Compiling Sir David’s report has involved establishing conversations with leaders of governmental bodies, insurance companies and healthcare providers from 15 different countries in order to find out their views of UHC and to discover what is being done around the world to make UHC a reality. He believes that WISH offers an ideal platform for exploring UHC as WISH brings together policymakers, government officials, practitioners and managers, providing a unique opportunity to engage these stakeholders into the conversation around UHC.
“In universal healthcare, there are really good conversations with policy makers, but these are just with policy makers. Meanwhile really good conversations are taking place among private healthcare providers. We’re trying to bring people together because that way we’ll be able to turn a policy into reality, which is a big challenge these days. It’s how you execute these policies to make a real difference for patients in the population,” Sir David says.
One of the most important aspects of such conversations is finding and implementing ways of using technology to deliver low cost, high quality healthcare to underdeveloped and underprivileged regions, using multiple stakeholders, including governments, innovators and private investors, to take things forward.
” While private healthcare has traditionally dealt with people who have significant amount of disposable income, there are examples around the world of a private sector that can provide high quality, low cost healthcare and that does it really effectively. It is really important to engage the private sector to do this effectively,” says Nicholson.
A major worry around funding universal healthcare is the risk of high expenditure: as consumer costs drop, government and private sector spending tends to go up.

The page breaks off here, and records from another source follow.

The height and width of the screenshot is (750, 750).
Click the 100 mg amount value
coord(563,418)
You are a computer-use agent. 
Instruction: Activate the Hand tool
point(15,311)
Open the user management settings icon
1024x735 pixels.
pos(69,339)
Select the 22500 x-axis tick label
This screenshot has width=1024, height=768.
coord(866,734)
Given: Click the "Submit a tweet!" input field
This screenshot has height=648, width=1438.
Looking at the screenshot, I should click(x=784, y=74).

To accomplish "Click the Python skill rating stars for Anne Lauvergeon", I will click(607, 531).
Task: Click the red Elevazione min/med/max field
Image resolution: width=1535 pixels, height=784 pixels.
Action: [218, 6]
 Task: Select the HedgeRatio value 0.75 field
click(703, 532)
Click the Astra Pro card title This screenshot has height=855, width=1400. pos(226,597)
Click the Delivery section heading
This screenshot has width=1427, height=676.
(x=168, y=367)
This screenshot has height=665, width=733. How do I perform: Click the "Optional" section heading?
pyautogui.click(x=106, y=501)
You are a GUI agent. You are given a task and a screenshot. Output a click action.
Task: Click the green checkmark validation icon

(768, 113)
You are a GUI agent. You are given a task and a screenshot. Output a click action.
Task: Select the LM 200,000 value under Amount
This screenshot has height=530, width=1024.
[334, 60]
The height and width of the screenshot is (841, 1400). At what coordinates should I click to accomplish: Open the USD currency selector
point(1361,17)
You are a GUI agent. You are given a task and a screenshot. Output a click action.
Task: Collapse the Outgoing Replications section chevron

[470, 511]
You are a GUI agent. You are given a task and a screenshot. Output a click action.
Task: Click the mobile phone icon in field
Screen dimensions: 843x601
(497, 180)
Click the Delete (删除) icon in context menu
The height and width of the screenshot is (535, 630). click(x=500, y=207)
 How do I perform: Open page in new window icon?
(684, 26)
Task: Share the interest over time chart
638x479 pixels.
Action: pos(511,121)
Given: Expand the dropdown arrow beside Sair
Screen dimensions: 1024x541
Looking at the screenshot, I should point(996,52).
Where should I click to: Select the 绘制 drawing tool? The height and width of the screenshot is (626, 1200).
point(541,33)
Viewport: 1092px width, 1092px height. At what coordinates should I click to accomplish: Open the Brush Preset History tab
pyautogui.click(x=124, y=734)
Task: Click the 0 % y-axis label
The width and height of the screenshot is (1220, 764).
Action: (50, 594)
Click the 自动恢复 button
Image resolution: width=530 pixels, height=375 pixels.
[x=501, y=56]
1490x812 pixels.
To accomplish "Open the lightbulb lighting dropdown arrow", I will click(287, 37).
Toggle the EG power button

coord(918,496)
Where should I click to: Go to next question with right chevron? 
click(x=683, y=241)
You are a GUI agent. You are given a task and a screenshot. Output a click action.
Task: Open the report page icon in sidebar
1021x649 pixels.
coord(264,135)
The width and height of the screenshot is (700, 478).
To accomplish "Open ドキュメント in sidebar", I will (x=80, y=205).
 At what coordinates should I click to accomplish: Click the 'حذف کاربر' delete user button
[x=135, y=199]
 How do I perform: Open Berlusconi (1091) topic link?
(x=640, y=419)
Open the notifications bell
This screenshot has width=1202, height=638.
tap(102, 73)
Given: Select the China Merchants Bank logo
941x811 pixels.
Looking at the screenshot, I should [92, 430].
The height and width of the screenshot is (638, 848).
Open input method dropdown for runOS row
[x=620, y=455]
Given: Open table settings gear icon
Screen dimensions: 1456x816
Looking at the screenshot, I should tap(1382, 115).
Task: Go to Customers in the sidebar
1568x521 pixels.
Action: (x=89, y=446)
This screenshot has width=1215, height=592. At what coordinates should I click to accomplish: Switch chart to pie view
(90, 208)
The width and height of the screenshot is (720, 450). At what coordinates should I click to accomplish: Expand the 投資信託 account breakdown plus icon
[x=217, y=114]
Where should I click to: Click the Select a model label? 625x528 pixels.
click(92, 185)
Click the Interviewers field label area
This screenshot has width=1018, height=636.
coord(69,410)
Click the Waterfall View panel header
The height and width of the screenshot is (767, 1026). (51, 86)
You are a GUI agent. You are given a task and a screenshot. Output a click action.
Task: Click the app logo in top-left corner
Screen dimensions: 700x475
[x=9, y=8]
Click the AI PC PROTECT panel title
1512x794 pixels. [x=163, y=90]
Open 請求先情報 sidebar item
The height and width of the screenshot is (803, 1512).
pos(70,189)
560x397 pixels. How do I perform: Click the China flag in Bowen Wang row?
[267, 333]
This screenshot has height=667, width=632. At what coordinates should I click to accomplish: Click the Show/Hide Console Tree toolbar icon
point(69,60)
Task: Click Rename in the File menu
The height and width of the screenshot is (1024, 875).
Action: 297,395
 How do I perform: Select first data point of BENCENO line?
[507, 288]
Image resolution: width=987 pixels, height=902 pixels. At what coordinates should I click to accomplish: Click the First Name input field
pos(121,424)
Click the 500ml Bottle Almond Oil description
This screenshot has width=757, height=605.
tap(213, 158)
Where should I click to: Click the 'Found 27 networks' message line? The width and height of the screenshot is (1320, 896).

“One of the things you’ll hear many healthcare providers say is that governments are very poor at paying on time and paying the correct amounts due, which can make a massive difference to the cash flow of private sector companies. There are big, strategic things that governments need to do to engage the private sector but there are also some basic issues around competence that they need to do too,” he says, adding that if both sides are engaged in long term planning, the right framework can be set in place.
And the stakes are high: the success or failure of government policy can pivot around the an ability to provide high-quality, low-cost UHC. More importantly, the quality of healthcare offered by a society and its government has a massive impact on individuals and the communities in which they live.